EXERCISE 1
Locate every line in the listing below that contains the string "width", and copy each of those lines.

SOURCE PASSAGE
....

However sometimes these utilities were too niche to be considered for
stable-baselines or proved to be too difficult to integrate well into
the existing code without creating a mess. sb3-contrib aims to fix this by not
requiring the neatest code integration with existing code and not
setting limits on what is too niche: almost everything remotely useful
goes!
We hope this allows us to provide reliable implementations
following stable-baselines usual standards (consistent style, documentation, etc)
beyond the relatively small scope of utilities in the main repository.
Features
--------
See documentation for the full list of included features.
**RL Algorithms**:
- `Augmented Random Search (ARS) <https://arxiv.org/abs/1803.07055>`_
- `Quantile Regression DQN (QR-DQN)`_
- `PPO with invalid action masking (Maskable PPO) <https://arxiv.org/abs/2006.14171>`_
- `PPO with recurrent policy (RecurrentPPO aka PPO LSTM) <https://ppo-details.cleanrl.dev//2021/11/05/ppo-implementation-details/>`_
- `Truncated Quantile Critics (TQC)`_
- `Trust Region Policy Optimization (TRPO) <https://arxiv.org/abs/1502.05477>`_
**Gym Wrappers**:
- `Time Feature Wrapper`_
Documentation
-------------
Documentation is available online: https://sb3-contrib.readthedocs.io/
Installation
------------
To install Stable-Baselines3 contrib with pip, execute:
::
pip install sb3-contrib
We recommend to use the ``master`` version of Stable Baselines3 and SB3-Contrib.

....

(A block of data)
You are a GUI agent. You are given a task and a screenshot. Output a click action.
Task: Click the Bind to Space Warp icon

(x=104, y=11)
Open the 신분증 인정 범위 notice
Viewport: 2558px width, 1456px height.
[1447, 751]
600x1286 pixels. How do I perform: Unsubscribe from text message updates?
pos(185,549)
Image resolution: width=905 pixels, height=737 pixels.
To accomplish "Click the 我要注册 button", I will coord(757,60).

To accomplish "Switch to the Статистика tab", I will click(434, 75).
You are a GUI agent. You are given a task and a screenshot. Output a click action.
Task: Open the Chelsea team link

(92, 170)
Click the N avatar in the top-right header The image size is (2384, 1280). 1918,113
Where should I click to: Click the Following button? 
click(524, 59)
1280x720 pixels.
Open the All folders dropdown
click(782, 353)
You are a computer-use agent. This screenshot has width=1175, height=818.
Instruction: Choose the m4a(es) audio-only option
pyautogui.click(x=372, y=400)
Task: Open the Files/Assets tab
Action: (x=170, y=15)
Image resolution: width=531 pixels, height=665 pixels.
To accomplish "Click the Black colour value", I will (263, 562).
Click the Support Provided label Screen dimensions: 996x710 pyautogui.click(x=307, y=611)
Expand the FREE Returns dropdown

....

EXERCISE 2
Write what comes next in the sb3-contrib passage above, picking up right after its final sentence.

WRITTEN REPLY 1
Viewport: 2558px width, 1456px height.
Image resolution: width=905 pixels, height=737 pixels.
You are a computer-use agent. This screenshot has width=1175, height=818.
Image resolution: width=531 pixels, height=665 pixels.

WRITTEN REPLY 2
To install Stable Baselines3 ``master`` version:
::
pip install git+https://github.com/DLR-RM/stable-baselines3
To install Stable Baselines3 contrib ``master`` version:
::
pip install git+https://github.com/Stable-Baselines-Team/stable-baselines3-contrib
Example
-------
SB3-Contrib follows the SB3 API and folder structure. So, if you are familiar with SB3,
using SB3-Contrib should be easy too.
Here is an example of training a Quantile Regression DQN (QR-DQN) agent on the CartPole environment.
.. code-block:: python
from sb3_contrib import QRDQN
policy_kwargs = dict(n_quantiles=50)
model = QRDQN("MlpPolicy", "CartPole-v1", policy_kwargs=policy_kwargs, verbose=1)
model.learn(total_timesteps=10000, log_interval=4)
model.save("qrdqn_cartpole")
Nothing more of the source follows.